What I do think is that your self esteem was destroyed by your ex wife, and working on building that back up would go a long way towards healing and being able to find a healthy relationship. And that may seem daunting...it isn't going to be an overnight solution. You'll just need to take one day at a time. Continue getting together with friends. Being busy will help you not focus just on what you are missing. Just my humble opinion.

Shattered stargazing ⋅ October 31, 2022

Well said!

Sleepy-Eyed John October 31, 2022 (edited October 31, 2022)

Edited

I feel ya but attraction isn't a choice. I'm good looking smart and funny and I'm in same boat. Life isn't fair and what you've experienced does not even begin to plumb the depths of misery and injustice out there. You'll get used to it in time. Or not. Anyway sorry to hear you're upset dude

Sleepy-Eyed John October 31, 2022

I hope you understand I mean no harm. In recent flooding in Pakistan they were under 12 feet of water. Entire farms and towns got destroyed. They're drinking water with feces and fertilizer in it. I understand it hurts, but broadening your perspective to look at what happens beyond your own small personal struggle helps you feel peace with your life, or your circumstances. Even if you sometimes need to whine.

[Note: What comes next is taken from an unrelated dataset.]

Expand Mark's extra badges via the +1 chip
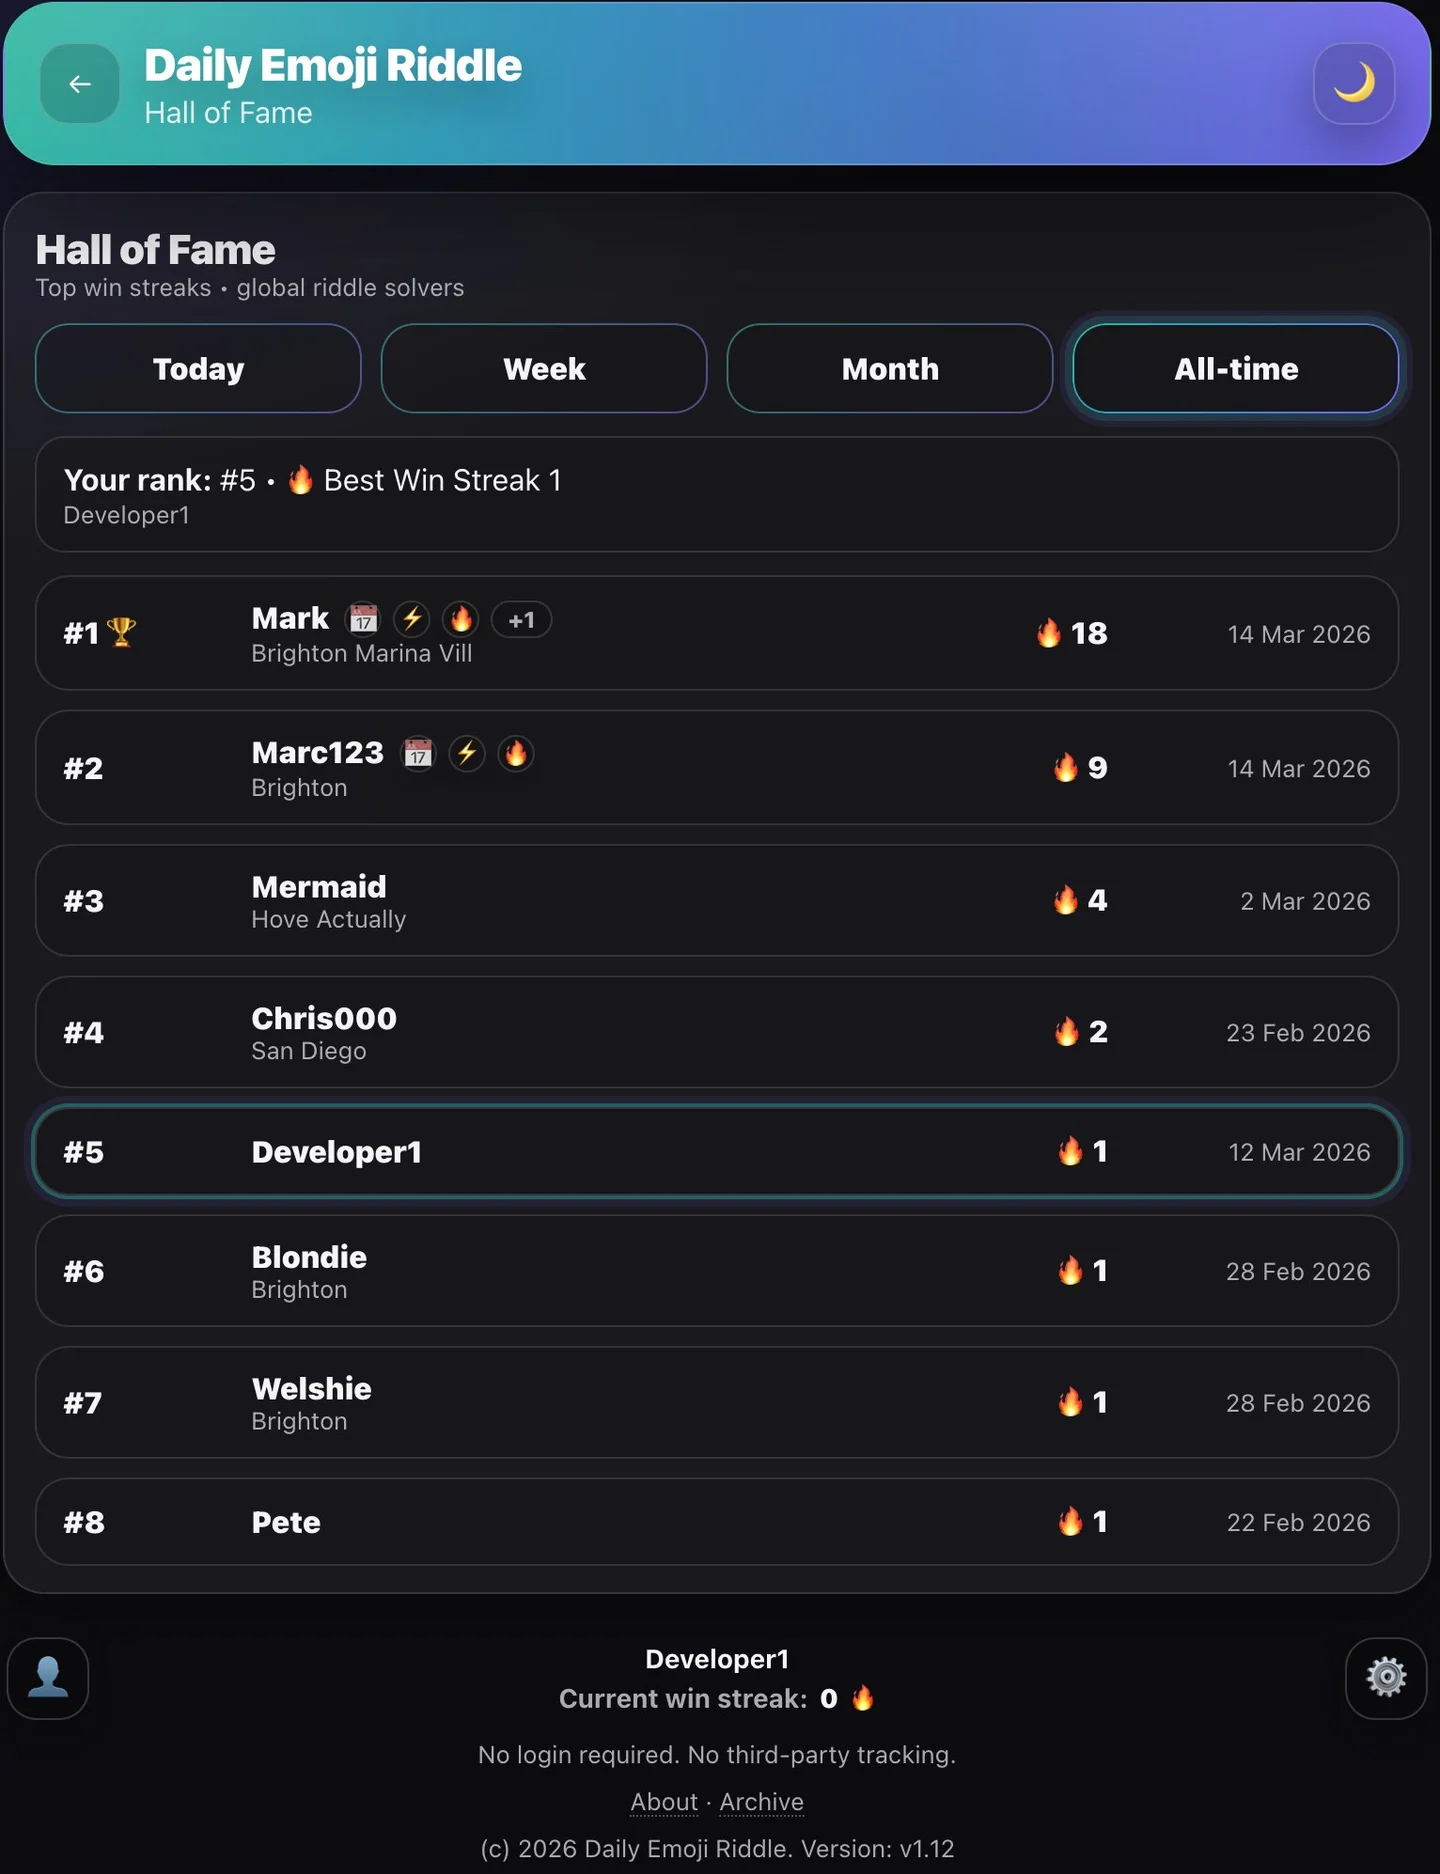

Personally I've been where you are, doing the exact same thing online. And I got sick of myself. And people came to the rescue, or gave me advice, or whatever. And you know what, it helped me feel better to get the attention but when you actually grow up and get on with things beyond "seeing vagina" women take you more seriously. at that point, who knows? Maybe you do get an actual date, or actual interest.

Anyway, I've been blocked by Pretend Mulling. Whoops! And good riddance.

Sleepy-Eyed John October 31, 2022

Also for what it's worth I'm sorry to hear you were called Genetic Garbage. People can be mean.